- **About this exercise**:
Repeat verbatim, and only, the lines of the data below, beginning at the line that contains "Task: Jump to the next subtitle" and stopping after the line that contains "Click the https://aka.ms/pscore6".

(Stored data entries)

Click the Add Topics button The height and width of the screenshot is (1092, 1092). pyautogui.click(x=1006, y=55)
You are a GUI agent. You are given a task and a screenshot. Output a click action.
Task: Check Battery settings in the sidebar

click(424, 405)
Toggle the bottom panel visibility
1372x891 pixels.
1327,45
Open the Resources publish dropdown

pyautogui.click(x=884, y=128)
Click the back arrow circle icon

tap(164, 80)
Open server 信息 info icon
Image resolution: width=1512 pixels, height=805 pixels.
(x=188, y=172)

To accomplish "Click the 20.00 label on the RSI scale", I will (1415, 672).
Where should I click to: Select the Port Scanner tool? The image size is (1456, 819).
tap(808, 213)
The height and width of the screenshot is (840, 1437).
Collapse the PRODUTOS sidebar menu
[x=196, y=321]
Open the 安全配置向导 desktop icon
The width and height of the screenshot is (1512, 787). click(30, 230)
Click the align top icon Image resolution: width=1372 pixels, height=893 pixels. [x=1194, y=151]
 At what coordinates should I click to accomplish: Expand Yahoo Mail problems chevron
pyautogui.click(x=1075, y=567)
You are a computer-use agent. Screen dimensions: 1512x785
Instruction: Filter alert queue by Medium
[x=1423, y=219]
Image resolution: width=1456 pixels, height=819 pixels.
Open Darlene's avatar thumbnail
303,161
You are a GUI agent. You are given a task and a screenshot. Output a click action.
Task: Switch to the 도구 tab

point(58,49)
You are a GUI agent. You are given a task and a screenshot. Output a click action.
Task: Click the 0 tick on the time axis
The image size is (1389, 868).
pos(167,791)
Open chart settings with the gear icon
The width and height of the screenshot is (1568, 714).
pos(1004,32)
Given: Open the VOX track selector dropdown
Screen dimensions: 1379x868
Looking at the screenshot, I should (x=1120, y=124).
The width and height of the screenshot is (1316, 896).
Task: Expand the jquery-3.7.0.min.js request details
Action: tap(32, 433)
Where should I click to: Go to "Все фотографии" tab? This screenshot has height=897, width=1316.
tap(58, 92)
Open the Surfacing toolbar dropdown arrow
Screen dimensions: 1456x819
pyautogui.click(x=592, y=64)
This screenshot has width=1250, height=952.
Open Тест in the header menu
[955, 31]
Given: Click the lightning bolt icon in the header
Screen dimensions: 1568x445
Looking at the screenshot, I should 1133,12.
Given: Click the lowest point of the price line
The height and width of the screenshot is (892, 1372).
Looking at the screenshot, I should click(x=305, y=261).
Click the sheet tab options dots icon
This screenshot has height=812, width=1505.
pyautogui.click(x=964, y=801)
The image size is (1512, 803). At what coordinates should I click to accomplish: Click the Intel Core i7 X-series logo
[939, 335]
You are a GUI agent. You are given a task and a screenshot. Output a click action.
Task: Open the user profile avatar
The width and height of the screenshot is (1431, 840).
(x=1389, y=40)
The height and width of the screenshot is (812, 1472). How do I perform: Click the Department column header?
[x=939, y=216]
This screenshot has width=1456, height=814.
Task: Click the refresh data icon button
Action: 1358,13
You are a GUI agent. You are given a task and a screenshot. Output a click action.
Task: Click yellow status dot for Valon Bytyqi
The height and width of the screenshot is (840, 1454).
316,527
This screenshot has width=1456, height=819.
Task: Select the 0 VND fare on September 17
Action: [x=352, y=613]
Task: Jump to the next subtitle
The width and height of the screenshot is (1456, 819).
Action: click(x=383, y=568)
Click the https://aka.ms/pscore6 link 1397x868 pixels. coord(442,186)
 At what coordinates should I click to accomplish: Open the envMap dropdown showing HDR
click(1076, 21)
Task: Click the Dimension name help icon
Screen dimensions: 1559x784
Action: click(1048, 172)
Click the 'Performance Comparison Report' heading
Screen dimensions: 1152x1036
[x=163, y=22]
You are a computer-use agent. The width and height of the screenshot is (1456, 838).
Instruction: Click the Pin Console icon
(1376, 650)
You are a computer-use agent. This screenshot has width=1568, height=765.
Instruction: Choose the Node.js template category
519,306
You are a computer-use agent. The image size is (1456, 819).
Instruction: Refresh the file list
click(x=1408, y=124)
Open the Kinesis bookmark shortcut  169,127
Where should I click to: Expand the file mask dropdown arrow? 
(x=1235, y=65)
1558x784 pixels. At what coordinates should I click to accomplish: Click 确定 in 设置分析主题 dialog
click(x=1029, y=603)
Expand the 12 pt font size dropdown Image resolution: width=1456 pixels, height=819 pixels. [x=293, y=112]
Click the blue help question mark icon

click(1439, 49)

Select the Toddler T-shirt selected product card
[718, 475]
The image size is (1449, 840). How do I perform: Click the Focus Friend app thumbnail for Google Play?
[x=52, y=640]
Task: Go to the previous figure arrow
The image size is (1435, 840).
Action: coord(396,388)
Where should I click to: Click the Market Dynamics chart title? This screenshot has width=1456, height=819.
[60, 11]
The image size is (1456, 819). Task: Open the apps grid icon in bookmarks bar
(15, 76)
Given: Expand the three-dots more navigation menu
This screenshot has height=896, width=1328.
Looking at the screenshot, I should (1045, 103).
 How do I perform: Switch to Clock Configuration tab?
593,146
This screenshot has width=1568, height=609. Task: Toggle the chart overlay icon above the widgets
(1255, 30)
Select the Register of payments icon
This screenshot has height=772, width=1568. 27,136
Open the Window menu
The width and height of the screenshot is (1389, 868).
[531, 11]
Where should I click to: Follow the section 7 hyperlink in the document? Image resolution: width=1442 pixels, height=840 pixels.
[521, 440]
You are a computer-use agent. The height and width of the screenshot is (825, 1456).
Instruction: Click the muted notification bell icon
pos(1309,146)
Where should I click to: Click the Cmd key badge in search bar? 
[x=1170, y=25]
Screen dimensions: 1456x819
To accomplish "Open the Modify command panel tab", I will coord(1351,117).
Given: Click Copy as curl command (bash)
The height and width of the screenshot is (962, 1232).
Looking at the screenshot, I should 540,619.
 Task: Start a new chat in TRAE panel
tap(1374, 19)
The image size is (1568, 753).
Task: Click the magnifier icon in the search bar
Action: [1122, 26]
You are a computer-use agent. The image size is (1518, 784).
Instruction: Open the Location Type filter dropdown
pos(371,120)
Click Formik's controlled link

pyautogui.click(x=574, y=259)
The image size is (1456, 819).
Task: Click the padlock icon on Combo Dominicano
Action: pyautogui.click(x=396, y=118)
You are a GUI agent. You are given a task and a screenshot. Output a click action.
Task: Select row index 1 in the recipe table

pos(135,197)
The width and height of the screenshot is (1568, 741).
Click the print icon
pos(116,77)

- **Answer space**:
Task: Jump to the next subtitle
The width and height of the screenshot is (1456, 819).
Action: click(x=383, y=568)
Click the https://aka.ms/pscore6 link 1397x868 pixels. coord(442,186)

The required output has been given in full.